Know Your HERstory: "Women's" Fashion is for everyone.

It’s a few ticks before noon on a Sunday morning. There’s a strong, stale tobacco smell lingering in your hair from the night before. You rub your tongue over your teeth and grimace, as they're still wearing plaque from the countless sugary beverages you consumed. You reach for your phone and wake the screen, hoping to find a text from your friend to piece-together at least a fragment of the preceding evening’s events. About a quarter of Carly Rae Jepson's E•MO•TION album has played as you’ve responded to texts, flipped through awfully hilarious Trump memes, and scrolled/tapped aimlessly through Instagram.

Suddenly, you stop on a photo of a hand with fresh lacquer – OPI’s Dark Side of the Moon. It belongs to your self-identified androgynous and queer bff. 237 likes so far (yasss get it, bitch), with comments extending well beyond your phone’s (shattered) screen. A lot of the comments are positive commendations from friends and fans. There are, however, quite a few throwing shade in the form of bug-eye, side-eye and cry-laugh emojis, as well as not-so-uncommon slurs typically thrown at “effeminate” men by straight-cis men.

» **Written task a**
Pull out every line of the rows below that contains the string "pixels".

» **Source material**
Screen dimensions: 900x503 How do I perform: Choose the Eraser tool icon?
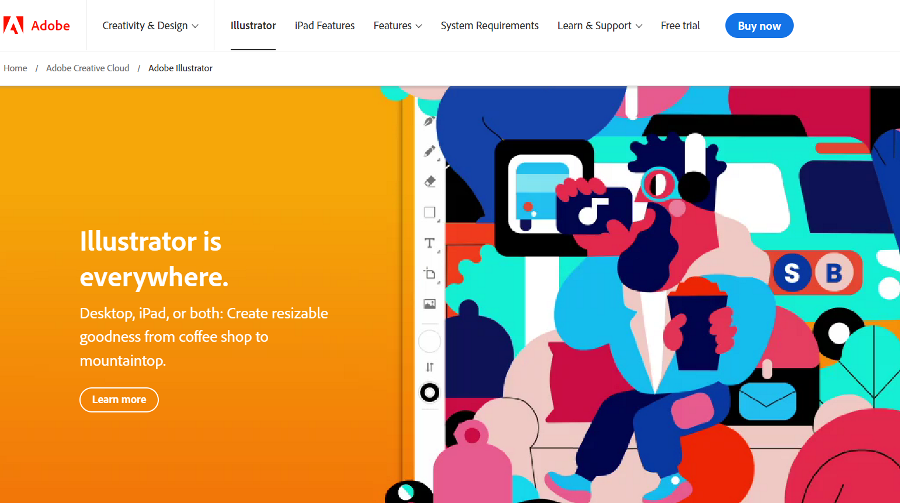430,181
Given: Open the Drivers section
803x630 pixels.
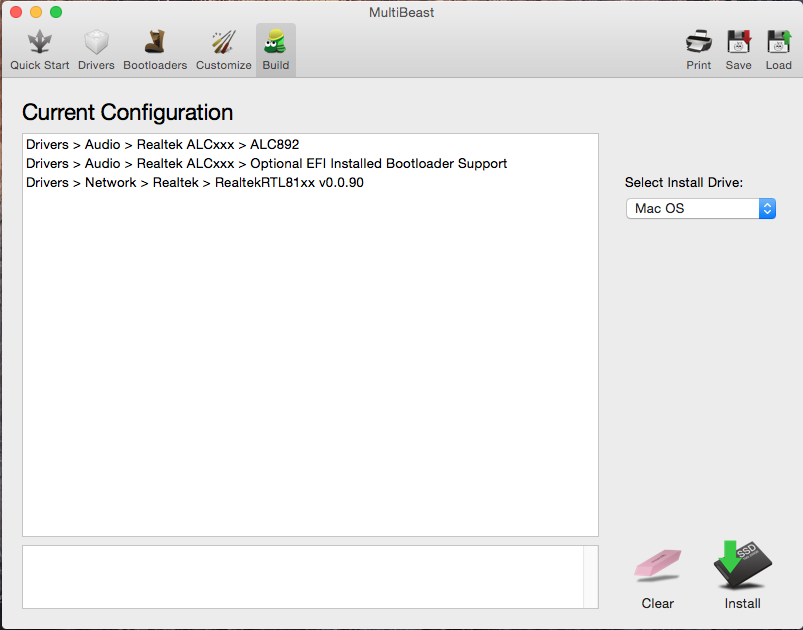Looking at the screenshot, I should [96, 49].
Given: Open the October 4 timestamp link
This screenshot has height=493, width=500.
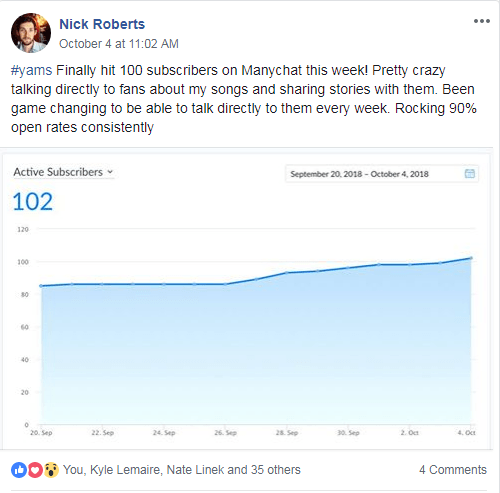Looking at the screenshot, I should tap(119, 44).
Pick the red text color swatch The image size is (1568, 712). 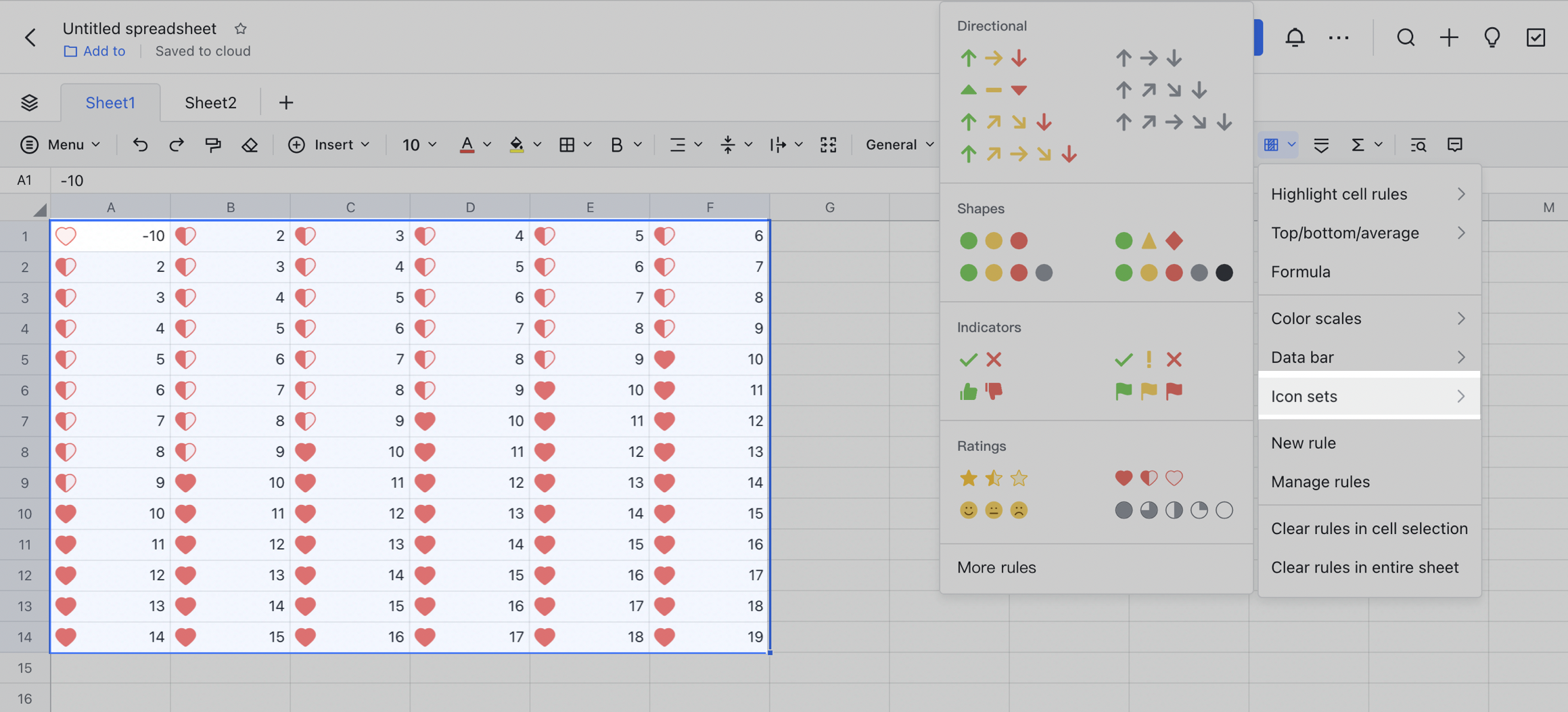(466, 144)
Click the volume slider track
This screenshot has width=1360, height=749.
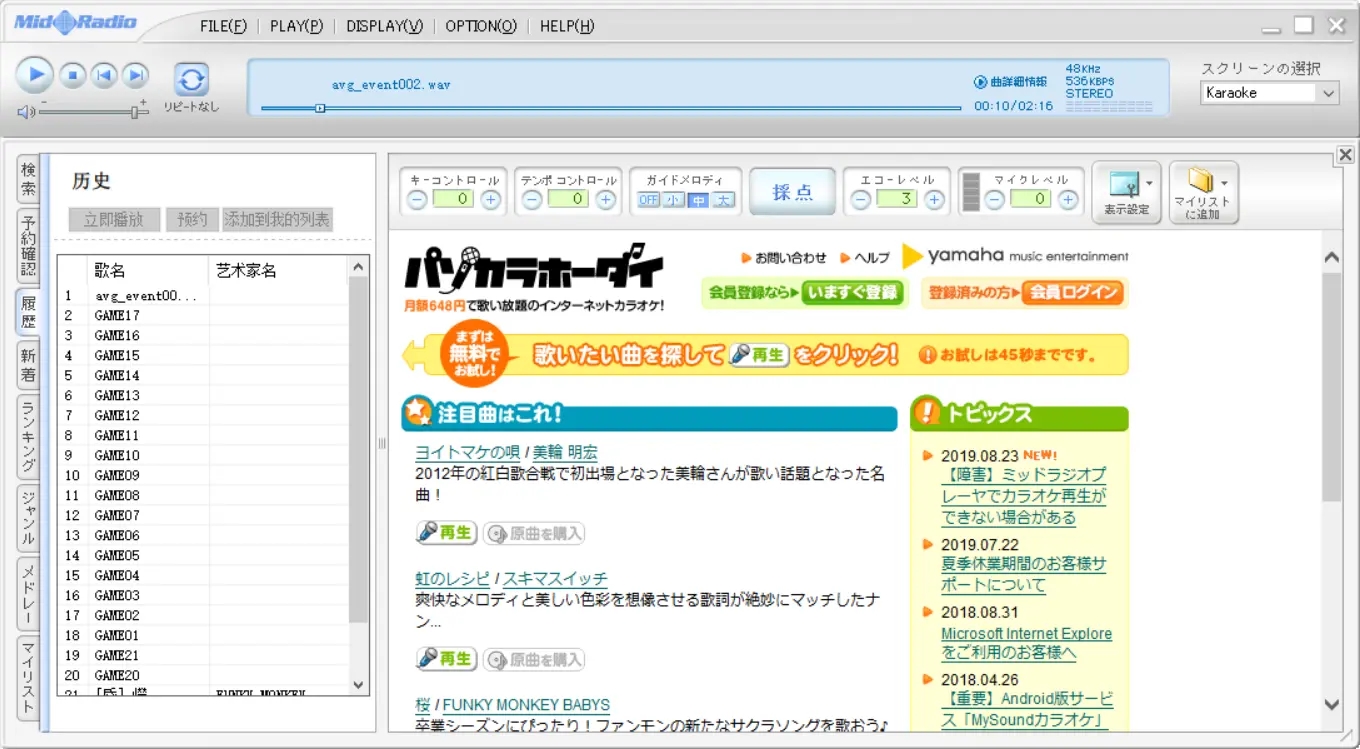pyautogui.click(x=90, y=112)
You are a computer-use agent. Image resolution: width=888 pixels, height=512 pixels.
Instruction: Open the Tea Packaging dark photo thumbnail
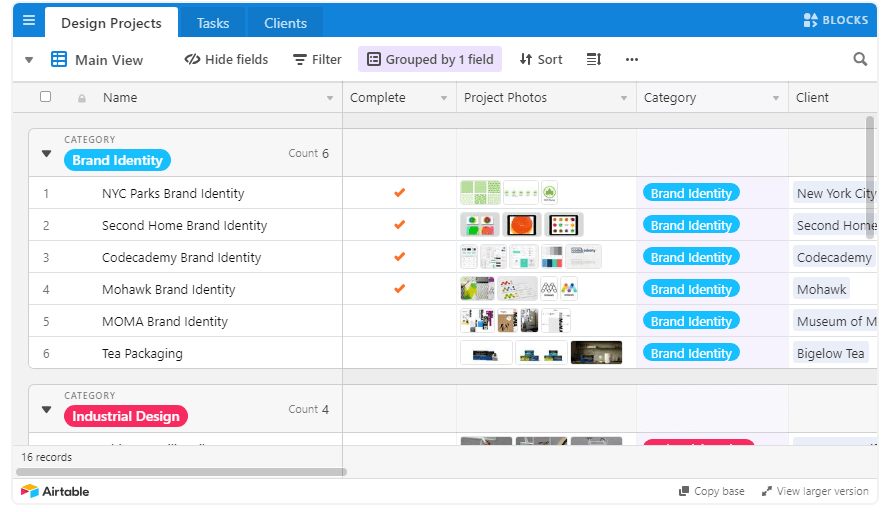596,353
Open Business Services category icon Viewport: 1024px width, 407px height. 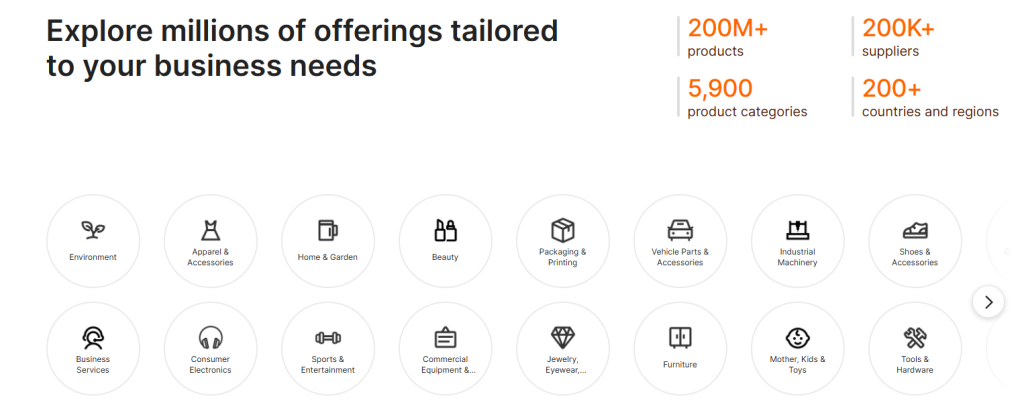pyautogui.click(x=93, y=338)
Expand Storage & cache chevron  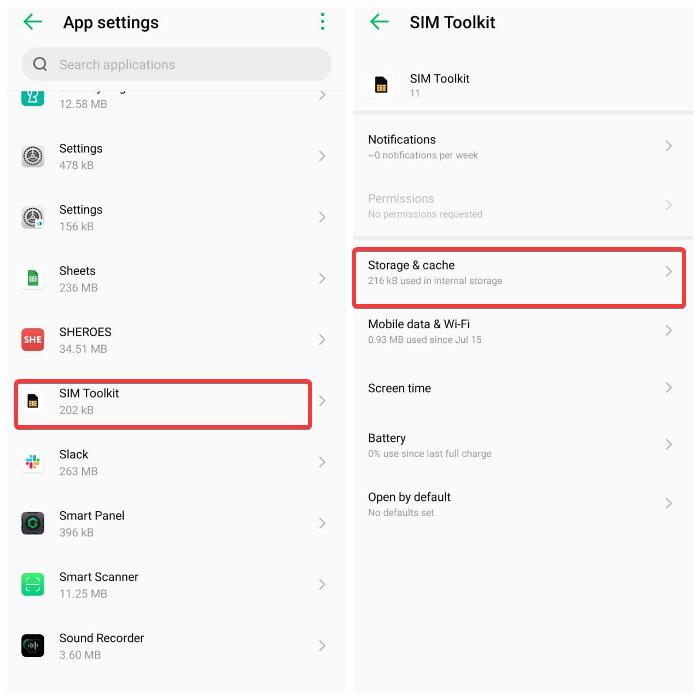pyautogui.click(x=668, y=271)
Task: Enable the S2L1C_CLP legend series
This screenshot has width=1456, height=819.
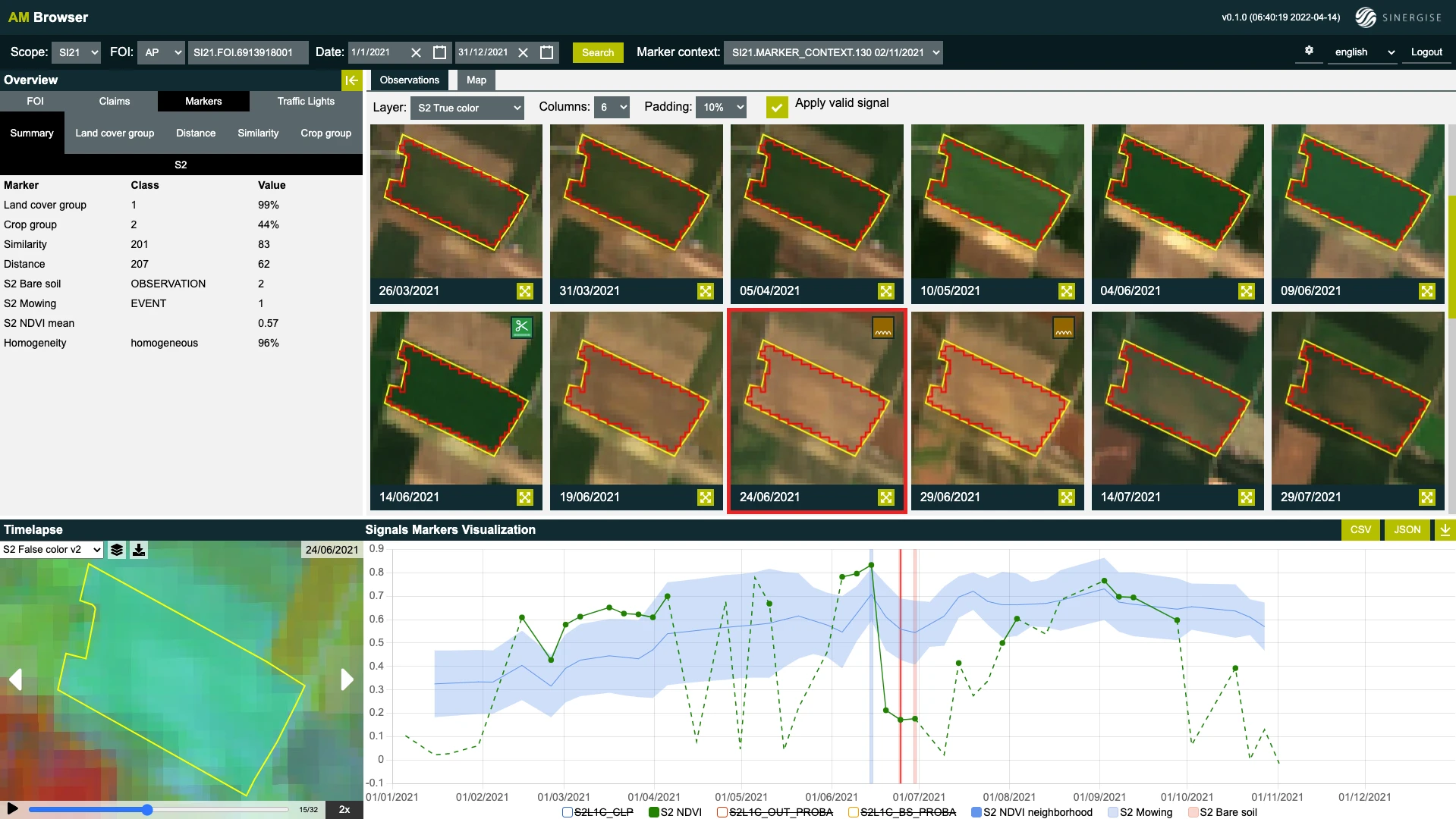Action: pyautogui.click(x=567, y=812)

» **Written task b**
Write out the entire passage on "women's" fashion from above, word for word.

» **Reply a**
803x630 pixels.
You are a computer-use agent. Image resolution: width=888 pixels, height=512 pixels.

» **Reply b**
Know Your HERstory: "Women's" Fashion is for everyone.

It’s a few ticks before noon on a Sunday morning. There’s a strong, stale tobacco smell lingering in your hair from the night before. You rub your tongue over your teeth and grimace, as they're still wearing plaque from the countless sugary beverages you consumed. You reach for your phone and wake the screen, hoping to find a text from your friend to piece-together at least a fragment of the preceding evening’s events. About a quarter of Carly Rae Jepson's E•MO•TION album has played as you’ve responded to texts, flipped through awfully hilarious Trump memes, and scrolled/tapped aimlessly through Instagram.

Suddenly, you stop on a photo of a hand with fresh lacquer – OPI’s Dark Side of the Moon. It belongs to your self-identified androgynous and queer bff. 237 likes so far (yasss get it, bitch), with comments extending well beyond your phone’s (shattered) screen. A lot of the comments are positive commendations from friends and fans. There are, however, quite a few throwing shade in the form of bug-eye, side-eye and cry-laugh emojis, as well as not-so-uncommon slurs typically thrown at “effeminate” men by straight-cis men.